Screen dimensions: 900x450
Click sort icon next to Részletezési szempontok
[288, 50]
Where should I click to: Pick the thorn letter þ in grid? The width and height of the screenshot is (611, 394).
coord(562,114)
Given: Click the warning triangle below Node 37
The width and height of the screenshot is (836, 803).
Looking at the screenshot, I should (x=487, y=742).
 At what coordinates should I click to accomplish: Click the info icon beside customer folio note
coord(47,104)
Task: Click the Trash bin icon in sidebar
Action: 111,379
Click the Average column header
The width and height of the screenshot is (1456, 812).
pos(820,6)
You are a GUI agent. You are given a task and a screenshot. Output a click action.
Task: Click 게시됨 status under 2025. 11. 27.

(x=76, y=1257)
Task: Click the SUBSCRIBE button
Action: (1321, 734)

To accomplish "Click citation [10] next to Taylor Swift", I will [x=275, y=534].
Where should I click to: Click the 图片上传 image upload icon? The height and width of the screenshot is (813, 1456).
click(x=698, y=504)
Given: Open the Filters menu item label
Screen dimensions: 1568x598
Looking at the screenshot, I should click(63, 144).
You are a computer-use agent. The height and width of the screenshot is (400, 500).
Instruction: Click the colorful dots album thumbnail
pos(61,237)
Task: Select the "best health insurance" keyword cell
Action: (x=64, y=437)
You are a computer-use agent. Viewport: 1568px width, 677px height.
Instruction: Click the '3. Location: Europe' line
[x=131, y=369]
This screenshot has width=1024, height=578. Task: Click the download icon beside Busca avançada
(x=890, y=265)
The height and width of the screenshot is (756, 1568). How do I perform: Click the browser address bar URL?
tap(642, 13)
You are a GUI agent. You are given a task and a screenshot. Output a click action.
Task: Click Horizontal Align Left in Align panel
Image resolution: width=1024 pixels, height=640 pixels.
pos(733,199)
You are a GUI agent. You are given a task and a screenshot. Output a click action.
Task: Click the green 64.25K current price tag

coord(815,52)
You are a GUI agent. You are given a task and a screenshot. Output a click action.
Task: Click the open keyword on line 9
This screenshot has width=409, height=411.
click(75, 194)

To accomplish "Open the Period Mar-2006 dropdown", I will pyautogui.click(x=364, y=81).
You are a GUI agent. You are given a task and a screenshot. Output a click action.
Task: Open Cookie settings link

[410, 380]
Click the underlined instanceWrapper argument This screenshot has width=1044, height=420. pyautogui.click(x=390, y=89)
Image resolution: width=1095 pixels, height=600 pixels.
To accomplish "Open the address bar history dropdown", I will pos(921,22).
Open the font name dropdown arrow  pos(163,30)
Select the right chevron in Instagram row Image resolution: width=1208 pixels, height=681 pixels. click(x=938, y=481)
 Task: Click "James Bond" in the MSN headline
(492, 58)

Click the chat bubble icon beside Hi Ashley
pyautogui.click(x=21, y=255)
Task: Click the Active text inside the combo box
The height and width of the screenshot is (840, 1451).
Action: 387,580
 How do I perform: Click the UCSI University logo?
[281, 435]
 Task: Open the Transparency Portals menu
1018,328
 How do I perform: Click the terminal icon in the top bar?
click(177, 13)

☆ ☆ ☆

**Your objective:**
Copy each of the items above word for word, keeping every line as it appears.

**Final answer:**
Screen dimensions: 900x450
Click sort icon next to Részletezési szempontok
[288, 50]
Where should I click to: Pick the thorn letter þ in grid? The width and height of the screenshot is (611, 394).
coord(562,114)
Given: Click the warning triangle below Node 37
The width and height of the screenshot is (836, 803).
Looking at the screenshot, I should (x=487, y=742).
 At what coordinates should I click to accomplish: Click the info icon beside customer folio note
coord(47,104)
Task: Click the Trash bin icon in sidebar
Action: 111,379
Click the Average column header
The width and height of the screenshot is (1456, 812).
pos(820,6)
You are a GUI agent. You are given a task and a screenshot. Output a click action.
Task: Click 게시됨 status under 2025. 11. 27.

(x=76, y=1257)
Task: Click the SUBSCRIBE button
Action: (1321, 734)

To accomplish "Click citation [10] next to Taylor Swift", I will [x=275, y=534].
Where should I click to: Click the 图片上传 image upload icon? The height and width of the screenshot is (813, 1456).
click(x=698, y=504)
Given: Open the Filters menu item label
Screen dimensions: 1568x598
Looking at the screenshot, I should click(63, 144).
You are a computer-use agent. The height and width of the screenshot is (400, 500).
Instruction: Click the colorful dots album thumbnail
pos(61,237)
Task: Select the "best health insurance" keyword cell
Action: (x=64, y=437)
You are a computer-use agent. Viewport: 1568px width, 677px height.
Instruction: Click the '3. Location: Europe' line
[x=131, y=369]
This screenshot has width=1024, height=578. Task: Click the download icon beside Busca avançada
(x=890, y=265)
The height and width of the screenshot is (756, 1568). How do I perform: Click the browser address bar URL?
tap(642, 13)
You are a GUI agent. You are given a task and a screenshot. Output a click action.
Task: Click Horizontal Align Left in Align panel
Image resolution: width=1024 pixels, height=640 pixels.
pos(733,199)
You are a GUI agent. You are given a task and a screenshot. Output a click action.
Task: Click the green 64.25K current price tag

coord(815,52)
You are a GUI agent. You are given a task and a screenshot. Output a click action.
Task: Click the open keyword on line 9
This screenshot has width=409, height=411.
click(75, 194)

To accomplish "Open the Period Mar-2006 dropdown", I will pyautogui.click(x=364, y=81).
You are a GUI agent. You are given a task and a screenshot. Output a click action.
Task: Open Cookie settings link

[410, 380]
Click the underlined instanceWrapper argument This screenshot has width=1044, height=420. pyautogui.click(x=390, y=89)
Image resolution: width=1095 pixels, height=600 pixels.
To accomplish "Open the address bar history dropdown", I will pos(921,22).
Open the font name dropdown arrow  pos(163,30)
Select the right chevron in Instagram row Image resolution: width=1208 pixels, height=681 pixels. click(x=938, y=481)
 Task: Click "James Bond" in the MSN headline
(492, 58)

Click the chat bubble icon beside Hi Ashley
pyautogui.click(x=21, y=255)
Task: Click the Active text inside the combo box
The height and width of the screenshot is (840, 1451).
Action: 387,580
 How do I perform: Click the UCSI University logo?
[281, 435]
 Task: Open the Transparency Portals menu
1018,328
 How do I perform: Click the terminal icon in the top bar?
click(177, 13)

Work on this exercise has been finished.